Oula Haïdar, une Syrienne à Beyrouth par amour et pour fuir la guerre

« Dix ans ne suffiront pas à reconstruire le pays. Je ne sais pas si le peuple pourra oublier toute cette violence et vivre en paix. »

Oula, réfugiée syrienne à Beyrouth. Photo Anne Ilcinkas

Si Oula Haïdar, jeune femme frêle aux grands yeux noirs, a quitté Damas pour Beyrouth, c’est par amour. « Mon compagnon est britannique. On devait se rejoindre à Damas pour vivre ensemble. L’année dernière, il a fait une demande de visa à l’ambassade syrienne. Refusée. On a donc décidé de se retrouver à Beyrouth. »


Par amour donc, mais aussi à cause de la guerre en Syrie. Diplômée des beaux-arts de l’Université de Damas, la jeune femme travaillait comme graphic designer jusqu’à la fermeture de la société qui l’employait.
« Avec la guerre, les gens se concentrent sur l’essentiel, ils n’ont que faire de la publicité. Pas de pub, c’est pas de travail, et donc pas d’argent pour la compagnie qui a mis la clé sous la porte. Moi je ne pouvais vivre à Damas sans revenus, d’autant que le coût de la vie a beaucoup augmenté. »


Avant son départ, la vie dans la capitale syrienne était encore à peu près normale, se souvient Oula, 31 ans, seules l’inflation et la multiplication des barrages de l’armée témoignaient de la guerre civile. « J’habitais dans la banlieue de Damas. En temps normal, je mettais une demi-heure pour me rendre au travail, explique-t-elle de sa voix douce. À la fin, le trajet durait deux heures, à cause des checkpoints de l’armée ou des routes coupées. »


Oula a donc franchi la frontière syro-libanaise seule, à Masnaa, il y a huit mois. Avant de quitter Damas, elle avait trouvé un emploi à Beyrouth, via Internet.

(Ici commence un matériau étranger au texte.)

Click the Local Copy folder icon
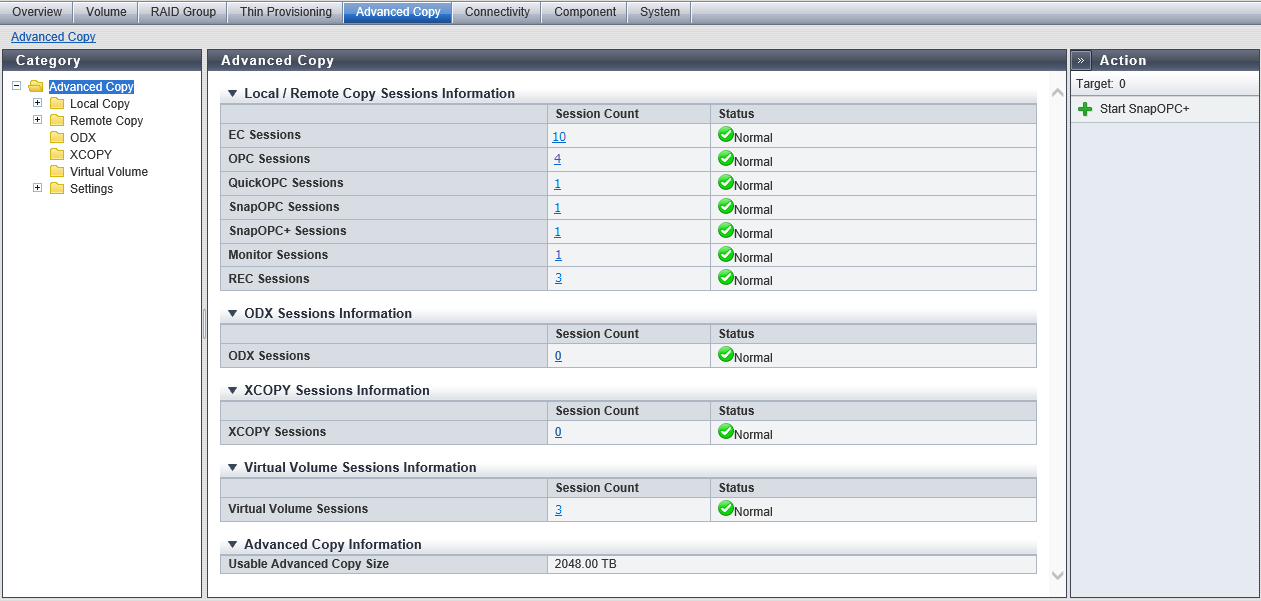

Mais quand elle arrive au Liban, la proposition s’évapore. Changement de plan et, coup de chance, la jeune femme décroche un poste, une semaine seulement après son arrivée, comme responsable média au sein de Najda Now International, une ONG qui dispense des cours d’anglais, d’arabe et de mathématiques aux enfants palestiniens, syriens et libanais dans le camp de réfugiés de Chatila à Beyrouth. « Je me sens très utile en travaillant pour les réfugiés syriens », dit-elle.


Même si elle trouve que la vie est chère à Beyrouth, ses revenus lui permettent de vivre, de louer une chambre en colocation avec des Libanais. C’est la raison pour laquelle elle ne s’est pas enregistrée en tant que réfugiée auprès du Haut-Commissariat de l’ONU pour les réfugiés (HCR). « Je ne sais pas si je dois le faire, dit-elle. Je n’ai pas besoin d’assistance financière en tout cas. » Pour autant, Beyrouth n’est pas une ville facile à vivre, estime-t-elle. « La circulation, les embouteillages, l’état des services, comme l’électricité ou l’eau... Toutes ces choses fonctionnent mieux en Syrie, encore aujourd’hui. » Sa famille, ses amis, les rues qu’elle arpentait... Sa vie à Damas lui manque.


Oula n’est retournée en Syrie qu’une fois depuis son départ. En août, elle a rendu visite à ses proches à Masyas, dans la région de Hama, la ville d’où sa famille est originaire. « Je ne le ferai plus, c’est trop difficile, explique-t-elle. Les Syriens ont de plus en plus de mal à franchir la frontière pour revenir au Liban, car ils sont de plus en plus nombreux. Je préfère ne pas prendre le risque et rester ici pour l’instant. »


Pas question pour autant de rompre la communication avec sa famille. La jeune femme appelle ses parents une fois par semaine et parle avec sa sœur tous les jours via Facebook ou WhatsApp. Mère couturière à domicile, père fonctionnaire à la retraite, sa famille parvient encore à joindre les deux bouts, malgré la hausse des prix. « Mes parents ne veulent pas quitter leur ville, leur maison. La situation est calme à Masyas. »


Oula est contente que l’intervention militaire contre la Syrie n’ait pas eu lieu. « Une intervention militaire ne va rien changer sur le terrain, juste tuer un peu plus de Syriens. La population va en souffrir, pas le gouvernement. Pendant plus de deux ans, personne n’a réagi. Pourquoi réagir aujourd’hui? Pour une raison politique. Ils suivent leurs propres intérêts et ne se soucient pas de ce dont le peuple a besoin. »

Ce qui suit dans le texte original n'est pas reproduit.